L'ouvrage saisit particulièrement bien trois aspects importants de ce « besoin d'ensauvagement ». Tout d’abord, la « promesse » du retour à la nature a un caractère fédérateur. Dans une « atmosphère d'apocalypse diffuse », le mythe du chasseur-cueilleur fascine, à droite comme à gauche de l'échiquier politique, des fractions de la population inquiètes pour leur autonomie en cas d'effondrement. Inquiètes aussi, plus généralement, pour leur position dans les rapports sociaux et leur crainte de dépendre de l’État et du « système ». Ensuite, cette promesse fait l’objet d’une « marchandisation » croissante, ce que les auteurs illustrent de façon convaincante à partir des expériences, sous forme de stages payants, de jeûnes dits « de bien-être ». Enfin, ces pratiques, dont l’étendue mériterait d'être mieux établie statistiquement (l'ouvrage livrant peu de chiffres), ont des effets « transformateurs » sur les personnes et les groupes sociaux, voire sur les politiques publiques.
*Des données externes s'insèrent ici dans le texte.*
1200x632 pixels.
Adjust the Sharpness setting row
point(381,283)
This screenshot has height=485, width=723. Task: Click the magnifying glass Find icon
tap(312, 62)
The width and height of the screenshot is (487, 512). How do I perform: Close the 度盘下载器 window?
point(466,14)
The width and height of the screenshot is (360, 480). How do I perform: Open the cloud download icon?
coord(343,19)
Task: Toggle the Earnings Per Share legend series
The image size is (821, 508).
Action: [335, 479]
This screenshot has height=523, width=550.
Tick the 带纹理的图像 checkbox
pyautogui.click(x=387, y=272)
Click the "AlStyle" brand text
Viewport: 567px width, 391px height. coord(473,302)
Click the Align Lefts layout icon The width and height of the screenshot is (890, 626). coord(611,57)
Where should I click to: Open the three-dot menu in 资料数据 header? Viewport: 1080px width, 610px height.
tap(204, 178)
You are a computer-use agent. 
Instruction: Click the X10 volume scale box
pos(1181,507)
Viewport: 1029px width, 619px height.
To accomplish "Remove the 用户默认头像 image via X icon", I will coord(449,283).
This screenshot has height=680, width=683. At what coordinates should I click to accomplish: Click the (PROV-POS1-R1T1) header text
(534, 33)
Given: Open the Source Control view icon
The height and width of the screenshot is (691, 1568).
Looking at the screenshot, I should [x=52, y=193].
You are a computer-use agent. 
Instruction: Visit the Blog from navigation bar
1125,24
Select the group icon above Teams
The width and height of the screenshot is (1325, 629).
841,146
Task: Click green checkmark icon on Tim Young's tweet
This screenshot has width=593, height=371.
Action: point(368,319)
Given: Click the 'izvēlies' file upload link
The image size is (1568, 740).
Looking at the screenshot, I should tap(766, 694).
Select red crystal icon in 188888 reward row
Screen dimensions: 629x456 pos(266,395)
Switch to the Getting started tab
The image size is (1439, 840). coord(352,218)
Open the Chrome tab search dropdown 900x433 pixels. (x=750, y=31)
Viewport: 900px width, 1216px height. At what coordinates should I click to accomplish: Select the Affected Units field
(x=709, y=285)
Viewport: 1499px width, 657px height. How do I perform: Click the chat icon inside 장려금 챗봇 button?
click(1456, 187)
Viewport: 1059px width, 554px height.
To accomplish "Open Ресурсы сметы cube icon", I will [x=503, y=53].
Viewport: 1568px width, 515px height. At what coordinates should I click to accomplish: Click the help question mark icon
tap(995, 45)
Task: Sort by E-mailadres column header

Les auteurs donnent en exemple la politique éducative danoise, avec des écoles primaires installées en pleine forêt. Pour les individus, les régimes clés en main sont souvent une première étape amenant à prendre ses distances avec « la modernité alimentaire », « faire une pause » dans le quotidien et, en s'inscrivant dans un plus long terme, à « renouer avec sa nature ».

Signalons par ailleurs, sur le crudivorisme, une thèse récente de S. Thircuir (EHESS) et, sur les risques de dérives sectaires liés à ce souhait de réensauvagement, plusieurs articles de presse (Libération, Society).